Accurate DART calculation depends on disciplined OSHA recordkeeping. Most private-sector employers with 10 or more employees must maintain OSHA Form 300 throughout the calendar year and post OSHA Form 300A from February 1 through April 30 annually. Both forms must be retained for five years. Entries in columns H and I of Form 300 must be made within seven calendar days of learning that a recordable case meets DART criteria. Accurate, timely recordkeeping is not only a legal obligation but the essential foundation of a reliable dart rate calculator result.

Reference

Frequently asked questions

What is a good DART rate for my industry?
A good DART rate is one that falls below the Bureau of Labor Statistics benchmark for a specific NAICS industry code. The BLS reports that private industry averaged approximately 1.1 in recent years. Manufacturing typically ranges from 1.5 to 3.5, while office-based industries often fall below 0.5. High-hazard sectors such as construction, warehousing, and agriculture regularly exceed 3.0. Always compare against the published BLS industry-specific average rather than a universal target, since safe performance is relative to sector-specific hazard exposure and workforce composition.
How is the DART rate different from TRIR?
TRIR (Total Recordable Incident Rate) counts all recordable work-related injuries and illnesses, including those requiring only medical treatment beyond first aid. The DART rate is a narrower subset: it counts only cases that resulted in days away from work, restricted duty, or job transfer. A company can carry a low TRIR alongside a high DART rate, indicating minor incidents are controlled but severe injuries still occur at a disproportionate frequency. Tracking both metrics together gives safety managers a complete, layered picture of incident frequency and severity across the workforce.
What does DART stand for in workplace safety?
DART stands for Days Away, Restricted, or Transferred. It refers to OSHA-recordable injury and illness cases that resulted in one or more of three serious outcomes: an employee taking days away from work to recover, an employee performing restricted duties because of an injury or illness, or an employee being transferred to a different job assignment. These outcomes represent the most consequential workplace incidents and are documented separately in columns H and I of OSHA Form 300 throughout the calendar year.
How do I calculate total hours worked for the DART rate formula?
Total hours worked must include actual hours from all employees on the payroll: full-time, part-time, temporary, seasonal, and leased workers. Paid leave, vacation, sick time, and holidays must be excluded since only hours physically worked count. Pull figures directly from payroll or timekeeping records and enter the annual total on OSHA Form 300A. If precise records are unavailable, multiply the number of full-time equivalent employees by 2,000 hours, which is the standard FTE annual work-hour assumption recognized by both OSHA and the Bureau of Labor Statistics.

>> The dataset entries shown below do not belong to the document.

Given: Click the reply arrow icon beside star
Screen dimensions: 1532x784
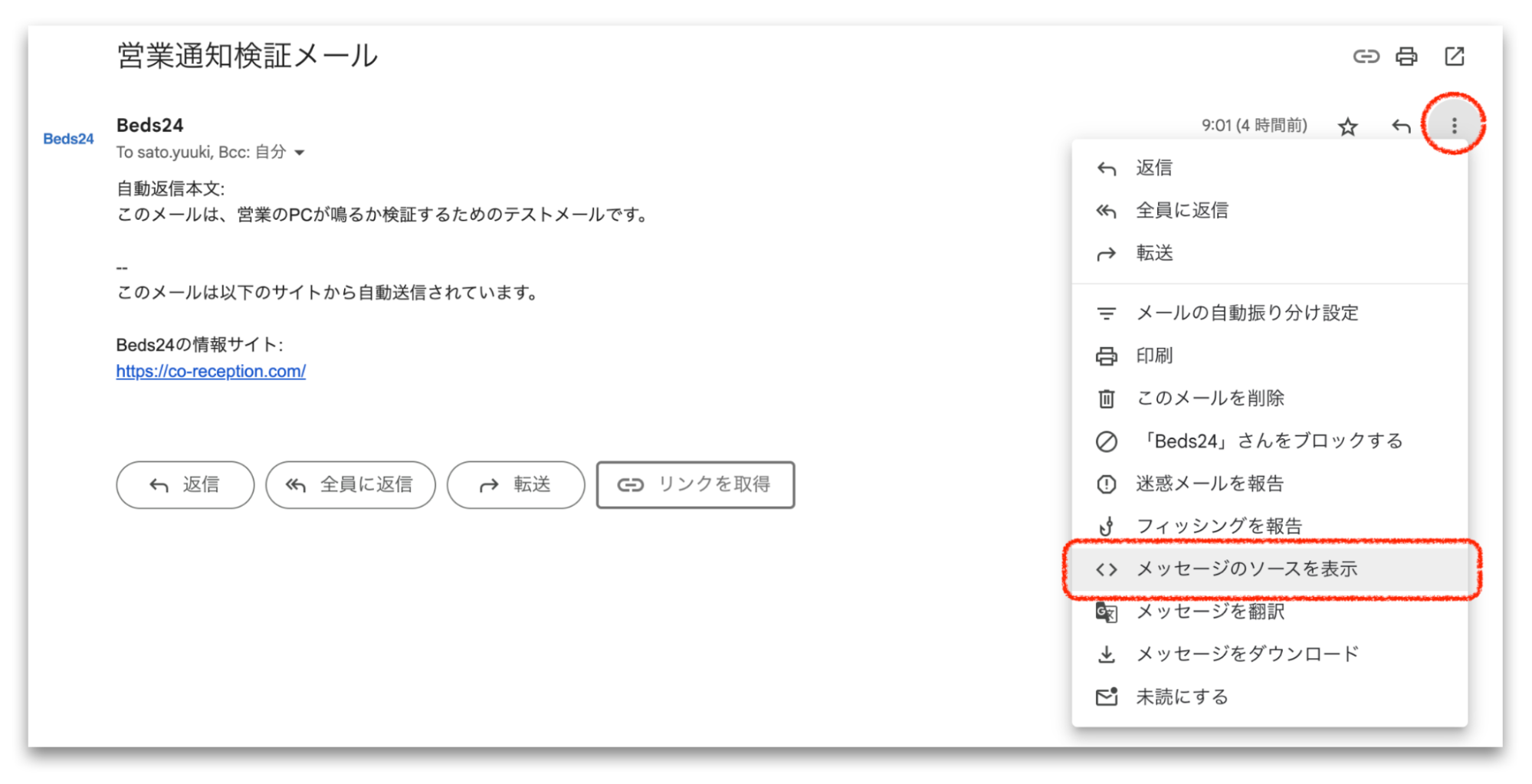Looking at the screenshot, I should pyautogui.click(x=1401, y=126).
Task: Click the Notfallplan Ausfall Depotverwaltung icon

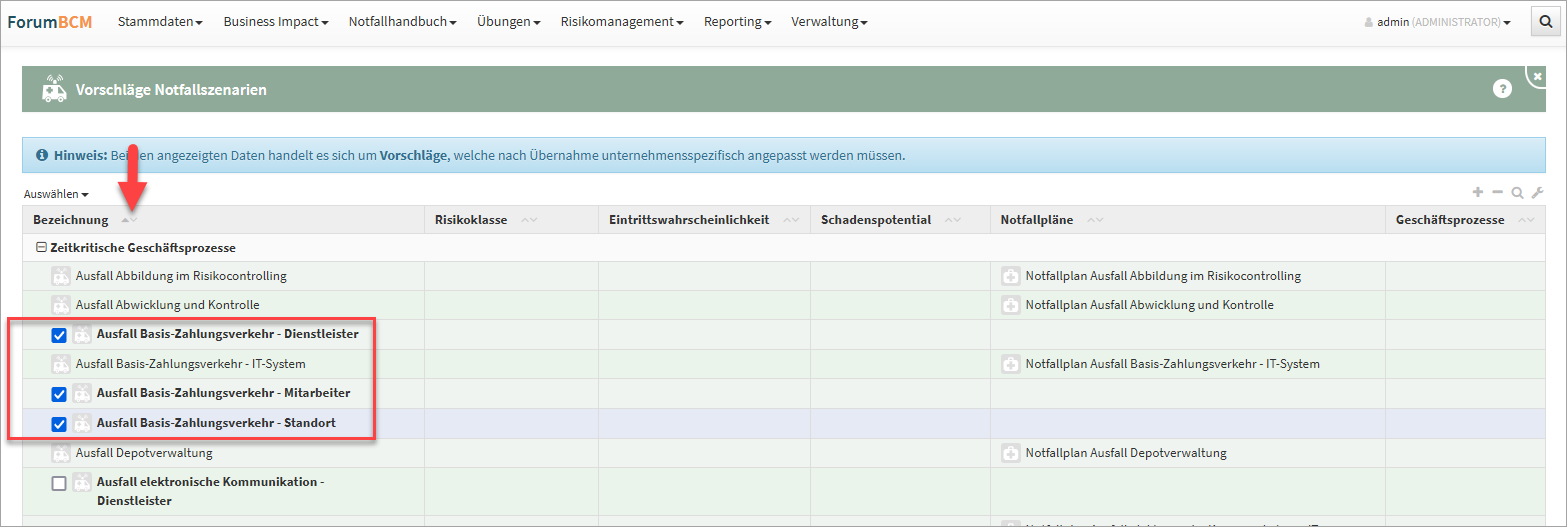Action: tap(1010, 453)
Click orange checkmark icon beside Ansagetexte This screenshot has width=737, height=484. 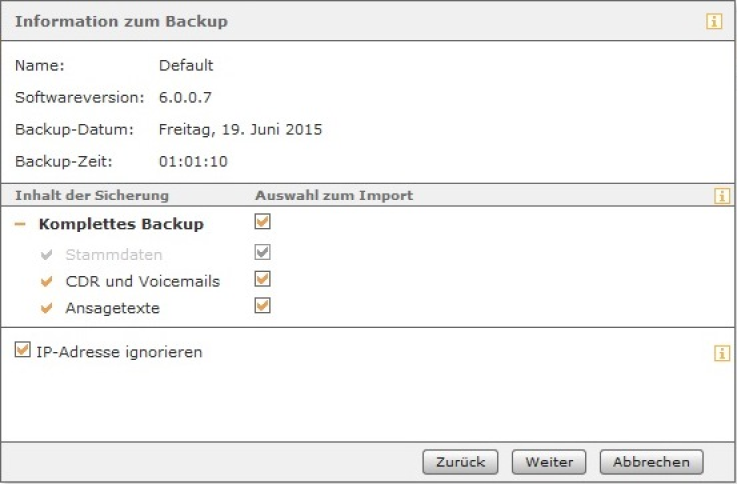pyautogui.click(x=47, y=308)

Which OSHA forms provide the data needed to calculate the DART rate?
DART rate data comes from two OSHA forms. OSHA Form 300 (Log of Work-Related Injuries and Illnesses) supplies DART case counts: add the year-end totals from column H (cases with days away from work) and column I (cases with job transfer or restriction). OSHA Form 300A (Annual Summary) supplies the total hours worked figure for the calendar year. Both forms are required for employers with 10 or more employees in most covered industries and must be retained for five years following the end of each calendar year.
Why does the DART rate formula use 200,000 as a multiplier?

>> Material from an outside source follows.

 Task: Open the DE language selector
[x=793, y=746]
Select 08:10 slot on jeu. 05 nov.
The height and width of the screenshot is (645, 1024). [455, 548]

The 200,000 multiplier normalizes DART incident counts to a baseline of 100 full-time equivalent employees working a standard year: 100 workers multiplied by 40 hours per week multiplied by 50 weeks equals 200,000 hours. This standardization enables meaningful comparisons between organizations of vastly different workforce sizes. Without this normalization, a 500-person company would almost always show more raw incidents than a 50-person firm even if the smaller operation maintained a far more dangerous work environment. The multiplier converts raw case totals into a consistent rate per 100 FTE workers.